Professor of History Community College of Vermont, Rutland and Middlebury Sites, Adjunct Professor History: College of St Joseph; Rutland, VT, Adjunct Professor History: Castleton State College, Castleton, VT, Adjunct Professor of History: Green Mountain College, Poultney, VT. Site Interpreter Mount Independence Vermont State Historic Site He has been involved in numerous educational activities such as Upward Bound and has been involved in several outreach projects for the Castleton Center for Schools.
Book Discussion Leaders:

Fall 2007: Jacqueline Barbara Carr, UVM
 

Spring 2008: Carol Berkin, Baruch College, CUNY

Carol Berkin received her B.A. from Barnard College and her M.A. and Ph.D. from Columbia University where she won the Bancroft Dissertation Award. She is professor of history at Baruch College and deputy chair of the department of history at the Graduate Center.
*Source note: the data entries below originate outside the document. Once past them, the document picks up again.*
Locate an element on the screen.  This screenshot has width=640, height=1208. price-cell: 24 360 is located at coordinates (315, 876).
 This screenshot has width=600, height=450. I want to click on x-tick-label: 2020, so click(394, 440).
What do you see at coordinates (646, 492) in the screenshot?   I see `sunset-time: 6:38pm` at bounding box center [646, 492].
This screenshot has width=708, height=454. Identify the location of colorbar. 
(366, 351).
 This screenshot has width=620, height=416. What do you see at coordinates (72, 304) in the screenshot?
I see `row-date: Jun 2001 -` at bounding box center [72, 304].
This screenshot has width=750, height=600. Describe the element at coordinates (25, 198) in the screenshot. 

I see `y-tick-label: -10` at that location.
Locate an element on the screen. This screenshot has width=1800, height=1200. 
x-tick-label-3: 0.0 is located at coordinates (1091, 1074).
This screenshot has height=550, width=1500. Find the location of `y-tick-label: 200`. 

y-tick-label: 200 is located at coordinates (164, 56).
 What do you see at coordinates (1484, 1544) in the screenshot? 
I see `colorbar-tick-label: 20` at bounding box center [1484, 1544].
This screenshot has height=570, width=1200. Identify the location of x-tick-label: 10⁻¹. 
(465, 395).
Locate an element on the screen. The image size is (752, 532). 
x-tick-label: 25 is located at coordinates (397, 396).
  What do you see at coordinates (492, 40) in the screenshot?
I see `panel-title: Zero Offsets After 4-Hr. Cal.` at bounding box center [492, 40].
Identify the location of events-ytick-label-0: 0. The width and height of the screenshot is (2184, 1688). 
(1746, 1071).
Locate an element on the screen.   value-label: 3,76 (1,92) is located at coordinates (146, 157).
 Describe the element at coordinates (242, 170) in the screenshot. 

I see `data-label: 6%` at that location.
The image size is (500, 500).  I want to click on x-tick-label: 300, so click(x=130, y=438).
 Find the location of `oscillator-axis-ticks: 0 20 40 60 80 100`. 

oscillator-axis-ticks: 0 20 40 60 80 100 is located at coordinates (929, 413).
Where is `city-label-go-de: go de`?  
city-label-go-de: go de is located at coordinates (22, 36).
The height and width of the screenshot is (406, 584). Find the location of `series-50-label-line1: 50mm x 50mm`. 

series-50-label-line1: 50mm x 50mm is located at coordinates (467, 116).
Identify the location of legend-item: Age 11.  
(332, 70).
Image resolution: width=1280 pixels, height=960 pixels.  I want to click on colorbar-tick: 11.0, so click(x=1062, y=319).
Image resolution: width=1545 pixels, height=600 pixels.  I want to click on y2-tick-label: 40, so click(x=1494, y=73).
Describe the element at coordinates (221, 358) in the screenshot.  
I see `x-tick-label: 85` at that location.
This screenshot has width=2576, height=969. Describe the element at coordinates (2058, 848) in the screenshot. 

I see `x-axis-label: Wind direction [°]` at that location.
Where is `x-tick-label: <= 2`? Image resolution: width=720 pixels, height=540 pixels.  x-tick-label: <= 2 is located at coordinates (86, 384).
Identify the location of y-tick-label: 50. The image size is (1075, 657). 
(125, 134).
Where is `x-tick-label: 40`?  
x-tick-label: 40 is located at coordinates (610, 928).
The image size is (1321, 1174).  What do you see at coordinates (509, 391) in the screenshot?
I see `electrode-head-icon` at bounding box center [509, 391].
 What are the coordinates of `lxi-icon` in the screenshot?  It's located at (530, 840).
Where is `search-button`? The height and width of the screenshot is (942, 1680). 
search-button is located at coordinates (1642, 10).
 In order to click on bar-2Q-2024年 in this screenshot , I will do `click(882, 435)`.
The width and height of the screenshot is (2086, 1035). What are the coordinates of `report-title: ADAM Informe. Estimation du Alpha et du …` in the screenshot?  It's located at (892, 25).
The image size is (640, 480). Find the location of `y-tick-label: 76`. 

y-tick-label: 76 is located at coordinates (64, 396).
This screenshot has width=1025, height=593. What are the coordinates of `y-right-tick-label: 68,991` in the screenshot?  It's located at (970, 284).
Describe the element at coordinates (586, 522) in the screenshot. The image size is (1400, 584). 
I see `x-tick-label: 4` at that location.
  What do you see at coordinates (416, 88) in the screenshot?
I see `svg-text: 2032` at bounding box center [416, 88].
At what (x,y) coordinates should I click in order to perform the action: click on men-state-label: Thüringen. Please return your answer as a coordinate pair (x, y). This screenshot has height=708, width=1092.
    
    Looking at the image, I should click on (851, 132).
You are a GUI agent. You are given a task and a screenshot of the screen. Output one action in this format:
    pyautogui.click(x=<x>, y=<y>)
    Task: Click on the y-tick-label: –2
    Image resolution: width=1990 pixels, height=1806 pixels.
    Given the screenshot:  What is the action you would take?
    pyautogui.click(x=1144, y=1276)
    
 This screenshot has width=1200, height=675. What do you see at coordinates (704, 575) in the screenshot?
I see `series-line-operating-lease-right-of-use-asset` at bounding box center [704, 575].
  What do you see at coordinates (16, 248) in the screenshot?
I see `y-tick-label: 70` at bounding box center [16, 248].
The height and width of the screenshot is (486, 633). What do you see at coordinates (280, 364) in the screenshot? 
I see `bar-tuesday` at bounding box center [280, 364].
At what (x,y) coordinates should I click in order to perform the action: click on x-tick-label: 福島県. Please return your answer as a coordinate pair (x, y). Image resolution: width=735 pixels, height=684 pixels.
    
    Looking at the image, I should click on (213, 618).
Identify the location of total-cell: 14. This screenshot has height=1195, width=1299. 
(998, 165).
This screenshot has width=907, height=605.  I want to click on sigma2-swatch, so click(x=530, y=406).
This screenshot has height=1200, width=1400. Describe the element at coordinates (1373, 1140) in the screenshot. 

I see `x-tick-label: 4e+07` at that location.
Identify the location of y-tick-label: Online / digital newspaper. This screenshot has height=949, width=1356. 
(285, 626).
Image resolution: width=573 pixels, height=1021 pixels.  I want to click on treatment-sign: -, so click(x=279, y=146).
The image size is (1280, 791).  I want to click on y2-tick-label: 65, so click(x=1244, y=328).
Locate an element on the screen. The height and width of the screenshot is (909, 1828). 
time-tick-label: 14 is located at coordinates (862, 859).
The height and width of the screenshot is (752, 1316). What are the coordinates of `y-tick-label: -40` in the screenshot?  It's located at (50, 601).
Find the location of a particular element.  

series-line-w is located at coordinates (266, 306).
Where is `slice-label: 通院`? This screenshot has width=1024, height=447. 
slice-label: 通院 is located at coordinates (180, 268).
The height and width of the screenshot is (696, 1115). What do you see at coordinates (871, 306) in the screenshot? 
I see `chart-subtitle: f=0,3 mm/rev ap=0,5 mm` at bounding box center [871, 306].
She teaches early American and women’s history. Her publications include: Jonathan Sewall: Odyssey of an American Loyalist (1974); Women of America: A History (1980); First Generations: Women of Colonial America (1996); and Women’s Voices/Women’ Lives: Documents in Early American History (1998). Carol Berkin has worked as a consultant on several PBS and History Channel documentaries, including, The “Scottsboro Boys,” which was nominated for an Academy Award as the best documentary of 2000. She has also appeared as a commentator on screen in the PBS series by Ric Burns, “New York” and in the MPH series, “The Founding Fathers”, both of which aired in 2000.